TASK ->
Which lines in the data below contain the string "will"? Show each one.

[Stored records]
• • • •
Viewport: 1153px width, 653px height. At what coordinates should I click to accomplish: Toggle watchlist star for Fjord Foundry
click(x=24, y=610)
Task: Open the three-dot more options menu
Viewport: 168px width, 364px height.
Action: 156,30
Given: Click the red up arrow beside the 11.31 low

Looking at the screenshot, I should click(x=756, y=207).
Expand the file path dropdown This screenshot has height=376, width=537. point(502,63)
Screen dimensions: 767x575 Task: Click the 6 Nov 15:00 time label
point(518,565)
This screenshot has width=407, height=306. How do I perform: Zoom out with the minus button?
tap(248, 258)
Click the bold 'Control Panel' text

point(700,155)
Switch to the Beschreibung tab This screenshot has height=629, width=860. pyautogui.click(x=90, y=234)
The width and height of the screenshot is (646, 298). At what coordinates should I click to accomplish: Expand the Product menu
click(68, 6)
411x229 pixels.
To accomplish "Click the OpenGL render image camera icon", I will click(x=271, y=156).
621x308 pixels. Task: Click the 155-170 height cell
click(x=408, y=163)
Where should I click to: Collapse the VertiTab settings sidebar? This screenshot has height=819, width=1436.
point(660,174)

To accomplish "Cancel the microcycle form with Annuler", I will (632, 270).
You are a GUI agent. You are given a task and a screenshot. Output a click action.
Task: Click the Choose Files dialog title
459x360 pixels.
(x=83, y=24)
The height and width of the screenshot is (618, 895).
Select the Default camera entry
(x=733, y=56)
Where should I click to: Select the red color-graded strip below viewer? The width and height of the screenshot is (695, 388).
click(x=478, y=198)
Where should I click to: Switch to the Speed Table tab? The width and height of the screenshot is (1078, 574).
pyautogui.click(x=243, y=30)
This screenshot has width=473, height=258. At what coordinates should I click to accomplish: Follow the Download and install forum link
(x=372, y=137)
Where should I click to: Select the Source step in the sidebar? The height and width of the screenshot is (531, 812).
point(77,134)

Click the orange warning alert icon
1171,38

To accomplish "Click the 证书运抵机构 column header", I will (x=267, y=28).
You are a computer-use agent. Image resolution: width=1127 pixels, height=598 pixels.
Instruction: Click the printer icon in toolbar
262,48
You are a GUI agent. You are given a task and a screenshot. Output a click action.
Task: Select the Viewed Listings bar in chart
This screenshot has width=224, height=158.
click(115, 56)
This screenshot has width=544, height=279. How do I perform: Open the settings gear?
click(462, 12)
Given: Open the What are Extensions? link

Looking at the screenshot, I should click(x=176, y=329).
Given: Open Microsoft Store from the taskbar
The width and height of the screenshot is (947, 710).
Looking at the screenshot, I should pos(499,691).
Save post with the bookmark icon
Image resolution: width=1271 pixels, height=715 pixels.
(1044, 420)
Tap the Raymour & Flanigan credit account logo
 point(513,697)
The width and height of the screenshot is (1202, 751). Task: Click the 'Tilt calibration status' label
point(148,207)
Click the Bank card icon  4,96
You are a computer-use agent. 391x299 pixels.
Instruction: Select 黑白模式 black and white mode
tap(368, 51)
• • • •
TASK RESPONSE ->
To accomplish "Click the OpenGL render image camera icon", I will click(x=271, y=156).
To accomplish "Cancel the microcycle form with Annuler", I will (632, 270).
To accomplish "Click the 证书运抵机构 column header", I will (x=267, y=28).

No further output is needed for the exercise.